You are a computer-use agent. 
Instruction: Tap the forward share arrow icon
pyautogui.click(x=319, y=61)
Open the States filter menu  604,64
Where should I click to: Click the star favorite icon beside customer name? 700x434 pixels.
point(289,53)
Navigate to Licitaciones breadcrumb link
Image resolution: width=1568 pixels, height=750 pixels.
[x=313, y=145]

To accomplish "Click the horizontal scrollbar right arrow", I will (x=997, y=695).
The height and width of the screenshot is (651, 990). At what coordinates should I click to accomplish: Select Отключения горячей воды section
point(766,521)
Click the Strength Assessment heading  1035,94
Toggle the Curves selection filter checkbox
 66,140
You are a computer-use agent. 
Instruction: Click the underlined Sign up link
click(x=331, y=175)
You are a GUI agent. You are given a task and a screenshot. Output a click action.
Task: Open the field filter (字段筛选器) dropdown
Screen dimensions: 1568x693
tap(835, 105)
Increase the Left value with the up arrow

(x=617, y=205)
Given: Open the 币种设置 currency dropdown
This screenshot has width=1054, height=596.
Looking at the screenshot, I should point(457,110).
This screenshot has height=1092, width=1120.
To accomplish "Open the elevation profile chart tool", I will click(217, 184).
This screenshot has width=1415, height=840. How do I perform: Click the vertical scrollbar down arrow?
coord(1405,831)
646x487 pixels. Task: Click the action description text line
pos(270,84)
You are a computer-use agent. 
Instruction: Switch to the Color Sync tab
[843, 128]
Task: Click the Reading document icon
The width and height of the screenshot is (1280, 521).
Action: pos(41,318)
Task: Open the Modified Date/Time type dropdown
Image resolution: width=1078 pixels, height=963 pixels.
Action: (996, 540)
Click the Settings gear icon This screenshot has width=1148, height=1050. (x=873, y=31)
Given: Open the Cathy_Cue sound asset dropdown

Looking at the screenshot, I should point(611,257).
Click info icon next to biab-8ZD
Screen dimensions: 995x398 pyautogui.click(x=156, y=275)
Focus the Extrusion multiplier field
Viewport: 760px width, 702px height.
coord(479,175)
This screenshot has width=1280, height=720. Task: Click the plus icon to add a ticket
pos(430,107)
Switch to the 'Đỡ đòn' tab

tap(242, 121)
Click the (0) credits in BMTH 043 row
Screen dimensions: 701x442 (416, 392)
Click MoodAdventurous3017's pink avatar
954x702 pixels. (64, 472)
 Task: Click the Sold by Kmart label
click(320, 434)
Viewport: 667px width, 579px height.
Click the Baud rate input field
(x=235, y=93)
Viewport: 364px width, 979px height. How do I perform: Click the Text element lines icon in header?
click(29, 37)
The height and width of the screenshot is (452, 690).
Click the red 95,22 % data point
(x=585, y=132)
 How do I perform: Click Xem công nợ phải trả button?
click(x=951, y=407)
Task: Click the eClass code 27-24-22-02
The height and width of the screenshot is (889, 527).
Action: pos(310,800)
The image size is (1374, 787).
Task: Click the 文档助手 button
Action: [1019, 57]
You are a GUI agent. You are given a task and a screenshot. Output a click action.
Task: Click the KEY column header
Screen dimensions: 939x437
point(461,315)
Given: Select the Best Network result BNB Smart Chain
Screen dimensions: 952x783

▶ Aim:
Copy all of the records above word for word, line by line.

▶ Response:
You are a computer-use agent. 
Instruction: Tap the forward share arrow icon
pyautogui.click(x=319, y=61)
Open the States filter menu  604,64
Where should I click to: Click the star favorite icon beside customer name? 700x434 pixels.
point(289,53)
Navigate to Licitaciones breadcrumb link
Image resolution: width=1568 pixels, height=750 pixels.
[x=313, y=145]

To accomplish "Click the horizontal scrollbar right arrow", I will (x=997, y=695).
The height and width of the screenshot is (651, 990). At what coordinates should I click to accomplish: Select Отключения горячей воды section
point(766,521)
Click the Strength Assessment heading  1035,94
Toggle the Curves selection filter checkbox
 66,140
You are a computer-use agent. 
Instruction: Click the underlined Sign up link
click(x=331, y=175)
You are a GUI agent. You are given a task and a screenshot. Output a click action.
Task: Open the field filter (字段筛选器) dropdown
Screen dimensions: 1568x693
tap(835, 105)
Increase the Left value with the up arrow

(x=617, y=205)
Given: Open the 币种设置 currency dropdown
This screenshot has width=1054, height=596.
Looking at the screenshot, I should point(457,110).
This screenshot has height=1092, width=1120.
To accomplish "Open the elevation profile chart tool", I will click(217, 184).
This screenshot has width=1415, height=840. How do I perform: Click the vertical scrollbar down arrow?
coord(1405,831)
646x487 pixels. Task: Click the action description text line
pos(270,84)
You are a computer-use agent. 
Instruction: Switch to the Color Sync tab
[843, 128]
Task: Click the Reading document icon
The width and height of the screenshot is (1280, 521).
Action: pos(41,318)
Task: Open the Modified Date/Time type dropdown
Image resolution: width=1078 pixels, height=963 pixels.
Action: (996, 540)
Click the Settings gear icon This screenshot has width=1148, height=1050. (x=873, y=31)
Given: Open the Cathy_Cue sound asset dropdown

Looking at the screenshot, I should point(611,257).
Click info icon next to biab-8ZD
Screen dimensions: 995x398 pyautogui.click(x=156, y=275)
Focus the Extrusion multiplier field
Viewport: 760px width, 702px height.
coord(479,175)
This screenshot has width=1280, height=720. Task: Click the plus icon to add a ticket
pos(430,107)
Switch to the 'Đỡ đòn' tab

tap(242, 121)
Click the (0) credits in BMTH 043 row
Screen dimensions: 701x442 (416, 392)
Click MoodAdventurous3017's pink avatar
954x702 pixels. (64, 472)
 Task: Click the Sold by Kmart label
click(320, 434)
Viewport: 667px width, 579px height.
Click the Baud rate input field
(x=235, y=93)
Viewport: 364px width, 979px height. How do I perform: Click the Text element lines icon in header?
click(29, 37)
The height and width of the screenshot is (452, 690).
Click the red 95,22 % data point
(x=585, y=132)
 How do I perform: Click Xem công nợ phải trả button?
click(x=951, y=407)
Task: Click the eClass code 27-24-22-02
The height and width of the screenshot is (889, 527).
Action: pos(310,800)
The image size is (1374, 787).
Task: Click the 文档助手 button
Action: [1019, 57]
You are a GUI agent. You are given a task and a screenshot. Output a click action.
Task: Click the KEY column header
Screen dimensions: 939x437
point(461,315)
Given: Select the Best Network result BNB Smart Chain
Screen dimensions: 952x783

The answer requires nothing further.